■ Data supplied
** BEGIN **

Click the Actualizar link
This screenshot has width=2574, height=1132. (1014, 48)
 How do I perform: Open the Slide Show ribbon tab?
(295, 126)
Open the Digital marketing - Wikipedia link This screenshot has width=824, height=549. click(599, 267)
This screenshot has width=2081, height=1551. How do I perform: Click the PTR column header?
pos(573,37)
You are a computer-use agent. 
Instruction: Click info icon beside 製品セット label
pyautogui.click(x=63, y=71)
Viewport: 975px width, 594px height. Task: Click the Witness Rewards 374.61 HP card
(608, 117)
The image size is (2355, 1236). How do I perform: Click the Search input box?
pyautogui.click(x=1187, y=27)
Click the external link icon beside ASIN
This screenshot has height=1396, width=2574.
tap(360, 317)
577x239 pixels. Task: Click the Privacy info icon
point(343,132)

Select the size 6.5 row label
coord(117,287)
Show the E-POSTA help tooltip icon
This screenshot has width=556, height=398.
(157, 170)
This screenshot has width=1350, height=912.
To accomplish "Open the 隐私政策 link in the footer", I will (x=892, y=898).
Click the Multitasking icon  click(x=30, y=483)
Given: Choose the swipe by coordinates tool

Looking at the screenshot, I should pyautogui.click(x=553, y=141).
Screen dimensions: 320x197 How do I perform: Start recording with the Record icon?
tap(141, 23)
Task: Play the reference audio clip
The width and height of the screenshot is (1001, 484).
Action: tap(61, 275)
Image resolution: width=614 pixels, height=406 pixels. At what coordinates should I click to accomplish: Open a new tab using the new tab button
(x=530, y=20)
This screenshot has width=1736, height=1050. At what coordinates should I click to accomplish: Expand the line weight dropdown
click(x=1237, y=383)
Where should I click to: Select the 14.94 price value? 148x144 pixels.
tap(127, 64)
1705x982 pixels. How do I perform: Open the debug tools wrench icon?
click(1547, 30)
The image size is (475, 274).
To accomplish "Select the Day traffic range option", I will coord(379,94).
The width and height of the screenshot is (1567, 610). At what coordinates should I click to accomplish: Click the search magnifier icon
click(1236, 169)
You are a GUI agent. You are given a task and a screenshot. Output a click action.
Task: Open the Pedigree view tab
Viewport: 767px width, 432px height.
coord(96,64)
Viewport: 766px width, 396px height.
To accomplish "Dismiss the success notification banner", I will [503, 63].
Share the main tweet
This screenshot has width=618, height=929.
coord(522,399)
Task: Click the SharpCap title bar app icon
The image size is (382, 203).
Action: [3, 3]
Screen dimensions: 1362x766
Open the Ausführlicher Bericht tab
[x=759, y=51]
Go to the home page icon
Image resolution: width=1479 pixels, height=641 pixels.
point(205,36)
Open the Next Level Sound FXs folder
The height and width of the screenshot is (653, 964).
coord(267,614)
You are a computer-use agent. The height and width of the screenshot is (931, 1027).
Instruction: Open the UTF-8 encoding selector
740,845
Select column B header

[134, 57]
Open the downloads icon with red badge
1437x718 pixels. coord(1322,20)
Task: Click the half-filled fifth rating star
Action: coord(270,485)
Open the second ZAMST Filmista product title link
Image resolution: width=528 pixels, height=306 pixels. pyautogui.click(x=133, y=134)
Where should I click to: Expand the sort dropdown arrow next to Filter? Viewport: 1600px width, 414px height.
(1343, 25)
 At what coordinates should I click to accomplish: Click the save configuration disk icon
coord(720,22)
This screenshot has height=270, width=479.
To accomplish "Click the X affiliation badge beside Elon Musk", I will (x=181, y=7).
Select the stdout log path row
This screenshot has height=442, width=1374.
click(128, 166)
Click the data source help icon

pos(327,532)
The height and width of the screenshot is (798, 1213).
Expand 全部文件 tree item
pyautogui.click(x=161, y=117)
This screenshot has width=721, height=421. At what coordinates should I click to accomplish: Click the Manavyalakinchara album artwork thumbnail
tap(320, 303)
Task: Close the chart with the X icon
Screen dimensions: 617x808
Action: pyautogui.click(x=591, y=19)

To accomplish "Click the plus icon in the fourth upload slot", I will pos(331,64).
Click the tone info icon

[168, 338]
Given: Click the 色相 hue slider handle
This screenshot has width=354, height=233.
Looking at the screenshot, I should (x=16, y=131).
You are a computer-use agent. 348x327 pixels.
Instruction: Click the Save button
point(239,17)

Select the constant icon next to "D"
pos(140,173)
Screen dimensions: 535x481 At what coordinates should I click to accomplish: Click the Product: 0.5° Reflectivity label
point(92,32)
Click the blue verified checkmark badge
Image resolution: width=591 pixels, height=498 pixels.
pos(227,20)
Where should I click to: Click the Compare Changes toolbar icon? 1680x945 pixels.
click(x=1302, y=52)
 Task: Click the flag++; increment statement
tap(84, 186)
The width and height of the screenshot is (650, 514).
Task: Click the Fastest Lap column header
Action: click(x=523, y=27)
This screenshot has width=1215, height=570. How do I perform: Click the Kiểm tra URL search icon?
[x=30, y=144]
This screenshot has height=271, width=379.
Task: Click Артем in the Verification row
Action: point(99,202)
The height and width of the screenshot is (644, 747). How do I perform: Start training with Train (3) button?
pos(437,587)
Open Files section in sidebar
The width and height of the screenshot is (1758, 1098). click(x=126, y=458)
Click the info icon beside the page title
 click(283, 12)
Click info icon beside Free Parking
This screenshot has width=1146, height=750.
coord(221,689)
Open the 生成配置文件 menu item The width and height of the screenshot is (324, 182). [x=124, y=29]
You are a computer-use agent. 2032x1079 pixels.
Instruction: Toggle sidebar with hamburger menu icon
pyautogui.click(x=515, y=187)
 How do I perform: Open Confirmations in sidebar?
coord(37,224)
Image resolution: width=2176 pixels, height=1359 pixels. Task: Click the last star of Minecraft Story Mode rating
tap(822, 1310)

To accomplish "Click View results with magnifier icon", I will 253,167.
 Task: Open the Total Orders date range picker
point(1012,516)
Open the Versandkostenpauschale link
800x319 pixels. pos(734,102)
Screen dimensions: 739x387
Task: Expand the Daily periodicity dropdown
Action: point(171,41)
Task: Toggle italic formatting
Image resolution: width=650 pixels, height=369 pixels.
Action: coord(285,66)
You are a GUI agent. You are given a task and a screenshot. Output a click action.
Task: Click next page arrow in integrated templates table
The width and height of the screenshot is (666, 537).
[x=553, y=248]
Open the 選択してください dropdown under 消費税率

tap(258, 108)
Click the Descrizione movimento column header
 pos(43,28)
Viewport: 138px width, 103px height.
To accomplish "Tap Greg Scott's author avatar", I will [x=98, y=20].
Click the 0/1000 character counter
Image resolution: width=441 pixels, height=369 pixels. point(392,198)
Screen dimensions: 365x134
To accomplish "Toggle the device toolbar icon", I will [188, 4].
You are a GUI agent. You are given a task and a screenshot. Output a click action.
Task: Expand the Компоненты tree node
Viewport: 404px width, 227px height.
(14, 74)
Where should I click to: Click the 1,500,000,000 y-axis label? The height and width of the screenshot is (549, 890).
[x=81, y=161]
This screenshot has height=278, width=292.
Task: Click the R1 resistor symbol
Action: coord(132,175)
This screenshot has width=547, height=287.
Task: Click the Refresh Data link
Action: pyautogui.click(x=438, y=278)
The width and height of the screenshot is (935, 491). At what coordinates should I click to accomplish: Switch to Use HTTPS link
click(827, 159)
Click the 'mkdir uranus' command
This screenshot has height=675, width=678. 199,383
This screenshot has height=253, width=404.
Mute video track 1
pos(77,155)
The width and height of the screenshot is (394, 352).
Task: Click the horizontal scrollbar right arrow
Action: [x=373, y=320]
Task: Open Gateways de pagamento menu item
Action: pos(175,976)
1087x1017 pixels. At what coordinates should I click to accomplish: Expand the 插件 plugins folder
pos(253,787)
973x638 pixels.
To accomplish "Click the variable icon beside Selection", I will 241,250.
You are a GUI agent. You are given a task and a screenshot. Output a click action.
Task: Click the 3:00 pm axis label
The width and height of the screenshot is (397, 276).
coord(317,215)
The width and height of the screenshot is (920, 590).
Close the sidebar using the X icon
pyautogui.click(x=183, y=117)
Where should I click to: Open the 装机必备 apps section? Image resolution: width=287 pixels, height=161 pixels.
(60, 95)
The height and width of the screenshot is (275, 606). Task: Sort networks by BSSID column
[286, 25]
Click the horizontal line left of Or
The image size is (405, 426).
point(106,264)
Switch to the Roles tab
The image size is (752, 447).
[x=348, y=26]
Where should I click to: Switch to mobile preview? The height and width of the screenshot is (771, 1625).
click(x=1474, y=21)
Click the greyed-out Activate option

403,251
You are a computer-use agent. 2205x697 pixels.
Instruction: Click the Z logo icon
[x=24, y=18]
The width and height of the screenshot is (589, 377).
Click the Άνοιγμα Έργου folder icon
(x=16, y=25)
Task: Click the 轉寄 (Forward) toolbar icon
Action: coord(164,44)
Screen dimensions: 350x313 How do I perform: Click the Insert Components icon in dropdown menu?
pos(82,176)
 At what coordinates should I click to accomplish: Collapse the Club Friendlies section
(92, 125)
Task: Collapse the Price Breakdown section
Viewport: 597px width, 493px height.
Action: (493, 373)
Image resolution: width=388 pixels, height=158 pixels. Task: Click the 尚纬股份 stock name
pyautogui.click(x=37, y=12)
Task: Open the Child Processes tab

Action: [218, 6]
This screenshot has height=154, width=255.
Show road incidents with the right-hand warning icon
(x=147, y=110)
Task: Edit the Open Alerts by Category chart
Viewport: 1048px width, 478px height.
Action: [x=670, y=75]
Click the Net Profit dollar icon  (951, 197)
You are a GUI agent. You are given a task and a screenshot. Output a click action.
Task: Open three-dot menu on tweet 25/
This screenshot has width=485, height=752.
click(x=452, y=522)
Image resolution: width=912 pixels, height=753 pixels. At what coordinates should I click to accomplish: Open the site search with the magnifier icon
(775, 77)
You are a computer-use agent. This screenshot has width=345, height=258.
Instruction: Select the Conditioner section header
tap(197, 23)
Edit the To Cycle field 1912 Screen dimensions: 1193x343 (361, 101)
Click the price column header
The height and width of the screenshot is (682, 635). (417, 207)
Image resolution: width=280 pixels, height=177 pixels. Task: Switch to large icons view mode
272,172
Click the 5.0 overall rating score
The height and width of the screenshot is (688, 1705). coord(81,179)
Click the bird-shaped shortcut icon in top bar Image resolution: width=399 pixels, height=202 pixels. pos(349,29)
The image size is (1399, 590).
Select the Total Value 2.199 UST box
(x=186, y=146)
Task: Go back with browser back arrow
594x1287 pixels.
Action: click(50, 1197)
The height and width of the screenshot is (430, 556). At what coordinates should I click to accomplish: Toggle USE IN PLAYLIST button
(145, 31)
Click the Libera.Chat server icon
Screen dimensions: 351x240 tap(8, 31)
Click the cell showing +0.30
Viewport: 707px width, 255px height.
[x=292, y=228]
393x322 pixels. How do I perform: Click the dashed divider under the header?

** END **

■ What is needed
Recast the records from the line with "Where should I click to: Open" to the line with "pos(82,176)", both included, as a Markdown table with the columns Row and Record line, numbering each line and leaving out blank lines.

■ Written answer
| Row | Record line |
|---|---|
| 1 | Where should I click to: Open the 装机必备 apps section? Image resolution: width=287 pixels, height=161 pixels. |
| 2 | (60, 95) |
| 3 | The height and width of the screenshot is (275, 606). Task: Sort networks by BSSID column |
| 4 | [286, 25] |
| 5 | Click the horizontal line left of Or |
| 6 | The image size is (405, 426). |
| 7 | point(106,264) |
| 8 | Switch to the Roles tab |
| 9 | The image size is (752, 447). |
| 10 | [x=348, y=26] |
| 11 | Where should I click to: Switch to mobile preview? The height and width of the screenshot is (771, 1625). |
| 12 | click(x=1474, y=21) |
| 13 | Click the greyed-out Activate option |
| 14 | 403,251 |
| 15 | You are a computer-use agent. 2205x697 pixels. |
| 16 | Instruction: Click the Z logo icon |
| 17 | [x=24, y=18] |
| 18 | The width and height of the screenshot is (589, 377). |
| 19 | Click the Άνοιγμα Έργου folder icon |
| 20 | (x=16, y=25) |
| 21 | Task: Click the 轉寄 (Forward) toolbar icon |
| 22 | Action: coord(164,44) |
| 23 | Screen dimensions: 350x313 How do I perform: Click the Insert Components icon in dropdown menu? |
| 24 | pos(82,176) |